Diagnosing Ocular Melanoma Ocular melanoma is most often detected by an optometrist or an ophthalmologist during a dilated eye exam. Often, OM is asymptomatic until the tumor grows large enough to create visual disturbances. Iris and conjunctival melanoma may sometimes be diagnosed by external — from the outside — examination. Detection of choroidal or ciliary melanoma requires a thorough dilated eye exam. After an OM diagnosis, your doctor will take an x-ray, MRI, CT scan and/or PET scan to check the body for signs of cancer beyond the eye.
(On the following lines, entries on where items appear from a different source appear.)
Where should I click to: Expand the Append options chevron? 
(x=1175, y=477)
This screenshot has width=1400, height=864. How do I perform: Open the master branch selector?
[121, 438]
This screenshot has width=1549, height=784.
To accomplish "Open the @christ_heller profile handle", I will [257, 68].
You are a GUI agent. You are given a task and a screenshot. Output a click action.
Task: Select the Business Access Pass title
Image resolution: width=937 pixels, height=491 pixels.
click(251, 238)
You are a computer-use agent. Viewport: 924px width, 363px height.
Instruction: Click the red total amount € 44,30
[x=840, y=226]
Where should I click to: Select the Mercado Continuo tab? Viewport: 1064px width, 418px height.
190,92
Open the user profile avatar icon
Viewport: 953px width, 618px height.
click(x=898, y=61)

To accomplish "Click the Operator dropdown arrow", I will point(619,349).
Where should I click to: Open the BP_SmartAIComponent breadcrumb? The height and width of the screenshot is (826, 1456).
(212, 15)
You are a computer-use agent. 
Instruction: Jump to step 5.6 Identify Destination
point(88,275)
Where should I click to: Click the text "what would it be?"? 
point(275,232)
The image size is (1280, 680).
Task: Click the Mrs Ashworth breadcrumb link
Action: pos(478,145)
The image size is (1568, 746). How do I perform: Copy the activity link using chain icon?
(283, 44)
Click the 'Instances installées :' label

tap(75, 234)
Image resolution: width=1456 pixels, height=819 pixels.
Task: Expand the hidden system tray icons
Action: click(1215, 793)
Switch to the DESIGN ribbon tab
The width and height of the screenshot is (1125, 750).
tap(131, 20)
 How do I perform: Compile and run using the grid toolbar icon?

Unlike cutaneous melanoma, a biopsy is not usually taken to diagnose OM. Rather, OM tends to be a clinical diagnosis — meaning it is often made based on signs and symptoms.
WHAT YOU NEED TO KNOW
> Educate yourself and loved ones about your diagnosis. > Find a support system. Family, friends, strangers, in-person, online, phone support — choose one (or more) that is best for you. > Ocular melanoma survival statistics describe a group of similar patients…but they may have nothing to do with your individual chance of survival. > Every patient is different. There is no “blanket” treatment plan. > It is important to be an active participant in your treatment. Seek out an OM specialist. Be your own advocate.